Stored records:
—————

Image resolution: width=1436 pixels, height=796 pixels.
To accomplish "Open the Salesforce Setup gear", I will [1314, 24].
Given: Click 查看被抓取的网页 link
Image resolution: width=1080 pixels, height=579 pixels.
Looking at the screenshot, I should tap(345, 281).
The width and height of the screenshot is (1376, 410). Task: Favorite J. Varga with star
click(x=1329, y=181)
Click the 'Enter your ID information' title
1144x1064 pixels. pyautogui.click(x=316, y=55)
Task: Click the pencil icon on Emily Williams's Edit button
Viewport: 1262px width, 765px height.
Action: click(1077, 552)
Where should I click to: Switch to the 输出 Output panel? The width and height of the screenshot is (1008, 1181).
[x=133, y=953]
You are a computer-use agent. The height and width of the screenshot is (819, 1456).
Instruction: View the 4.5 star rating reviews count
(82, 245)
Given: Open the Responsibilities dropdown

—————

### EXERCISE DETAILS
Reproduce all of the data. Leave every line unchanged.

### EXERCISE RESPONSE
Image resolution: width=1436 pixels, height=796 pixels.
To accomplish "Open the Salesforce Setup gear", I will [1314, 24].
Given: Click 查看被抓取的网页 link
Image resolution: width=1080 pixels, height=579 pixels.
Looking at the screenshot, I should tap(345, 281).
The width and height of the screenshot is (1376, 410). Task: Favorite J. Varga with star
click(x=1329, y=181)
Click the 'Enter your ID information' title
1144x1064 pixels. pyautogui.click(x=316, y=55)
Task: Click the pencil icon on Emily Williams's Edit button
Viewport: 1262px width, 765px height.
Action: click(1077, 552)
Where should I click to: Switch to the 输出 Output panel? The width and height of the screenshot is (1008, 1181).
[x=133, y=953]
You are a computer-use agent. The height and width of the screenshot is (819, 1456).
Instruction: View the 4.5 star rating reviews count
(82, 245)
Given: Open the Responsibilities dropdown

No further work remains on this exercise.